This will fit both HPC and cloud for the current version of xdmod. Further more this fits my model of:

  1. institutions having multiple PIs,
  2. PIs having 1 or more Research Disciplines
  3. PIs applying for multiple research grants

I expect these things will change as the current mechanisms in xdmod are not the most convent to work with.

msdisme commented 1 year ago

@rob-baron any updates?

rob-baron commented 1 year ago

partially blocked on (https://github.com/nerc-project/coldfront-plugin-cloud/issues/89)

rob-baron commented 1 year ago

1) I have gotten a new dump of the infra cluster database and placed it on ocp-staging xdmod and xdmod-staging projects.

2) am creating a json structure based on the data that was loaded on to the 2 xdmod projects on ocp-staging. This will serve as an intermediate data structure for the data that will be fetched from cold fromt. I have updated cold fromt with an example of that structure.

joachimweyl commented 1 year ago

NERC will need to be able to change these at some point. Field of study list from Scott & Wayne

Life Science, Physical Science, Statistics/Math, Social Science, Arts/Humanities, Business/Management, Computer Science/Engineering, Public Health/BioMedical, Other

Probably makes the most sense to just have this completely done prior to it coming into XDMoD so XDMoD can just process based on what it gets from ColdFront and RegApp.
□ □ □ □
THE PROBLEM:
Answer these questions about the xdmod discussion:
(a) On which two projects was the new dump of the infra cluster database placed?
(b) How many fields of study appear in the list from Scott & Wayne?
(c) What does the model described at the start say PIs apply for?

Stored dataset items:
□ □ □ □
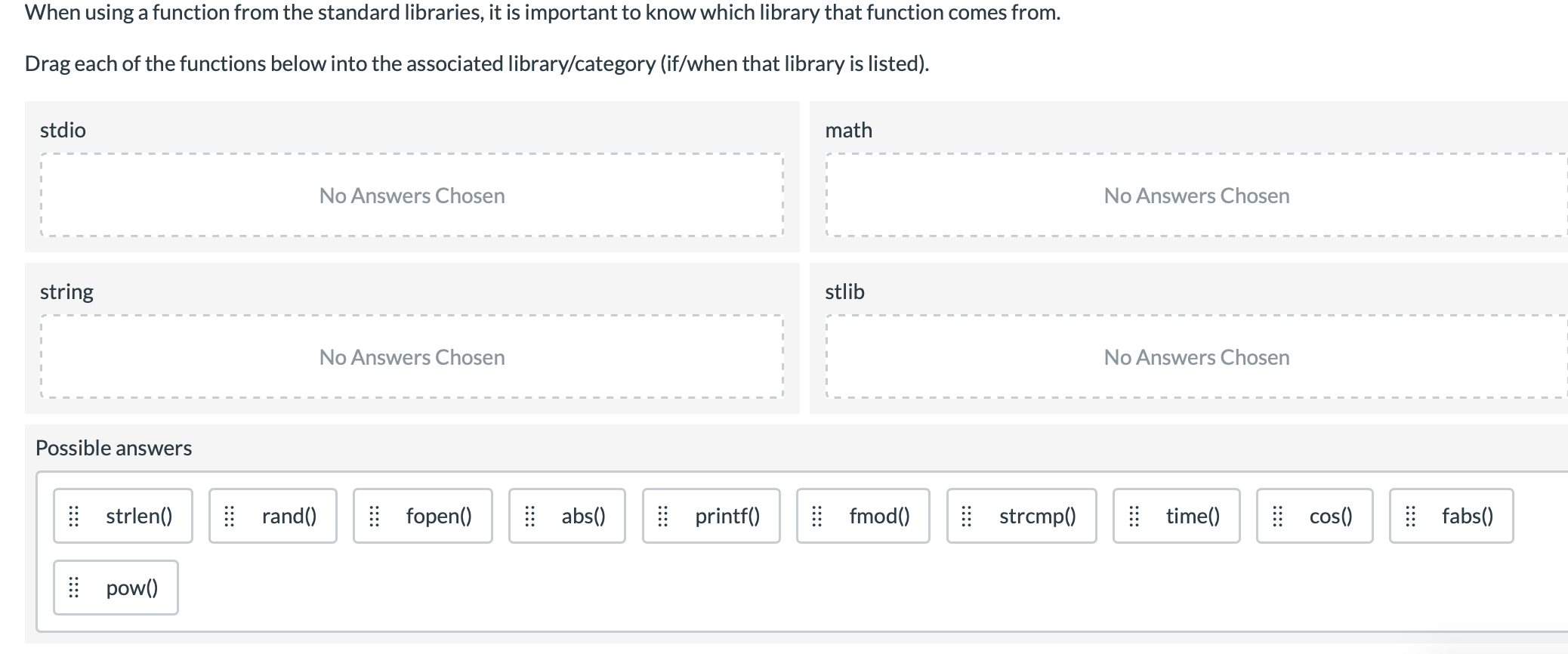Click the stdio drop zone
The image size is (1568, 654).
(412, 195)
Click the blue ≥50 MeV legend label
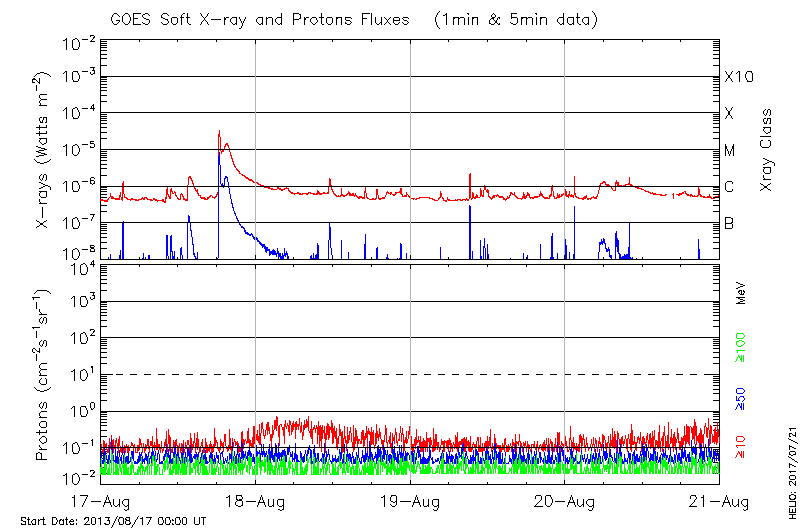Viewport: 800px width, 530px height. (x=740, y=397)
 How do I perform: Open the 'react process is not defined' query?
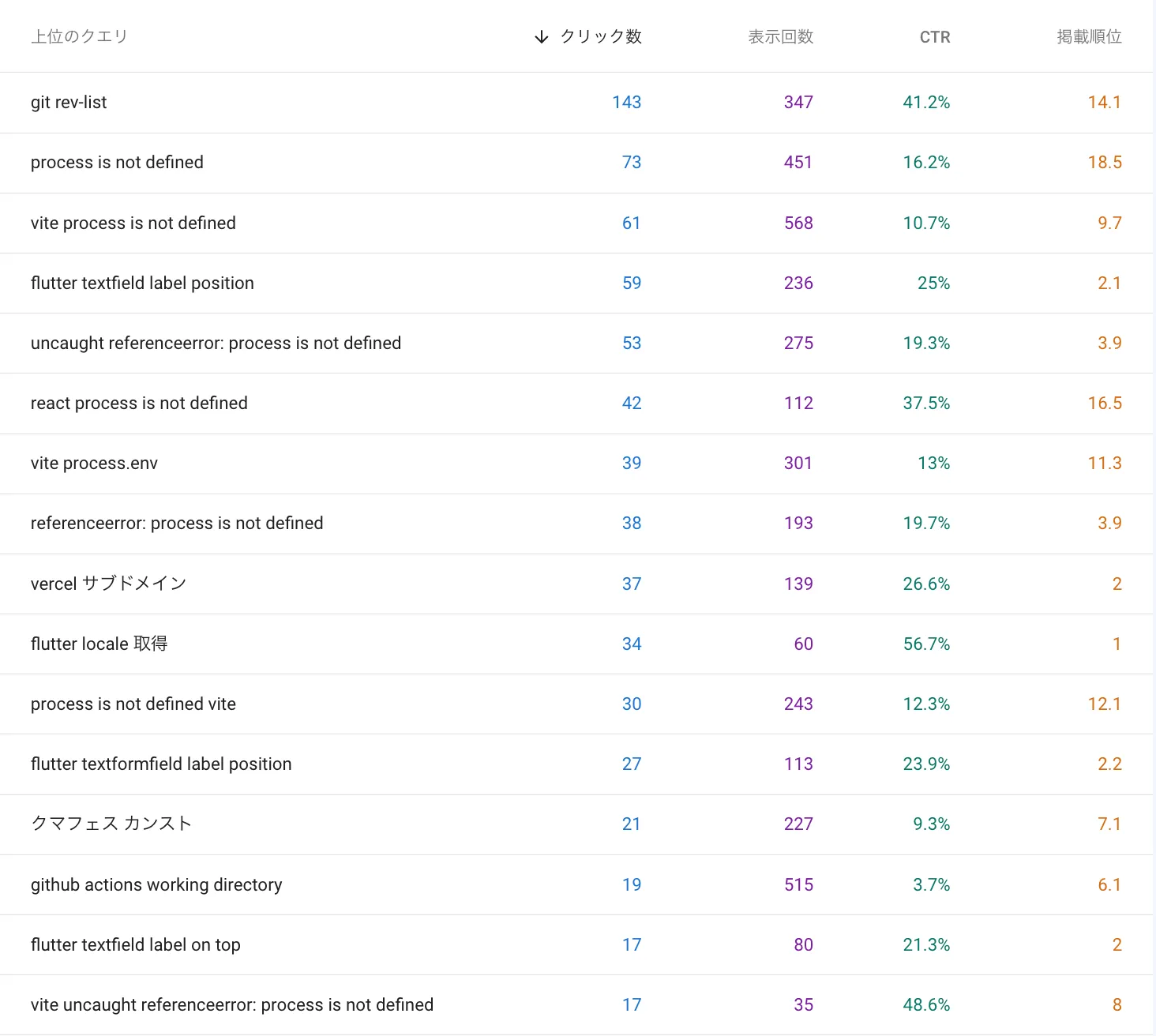pos(138,403)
□ □ □ □
COMPLETED EXERCISE:
(a) The xdmod and xdmod-staging projects on ocp-staging.
(b) Nine.
(c) Multiple research grants.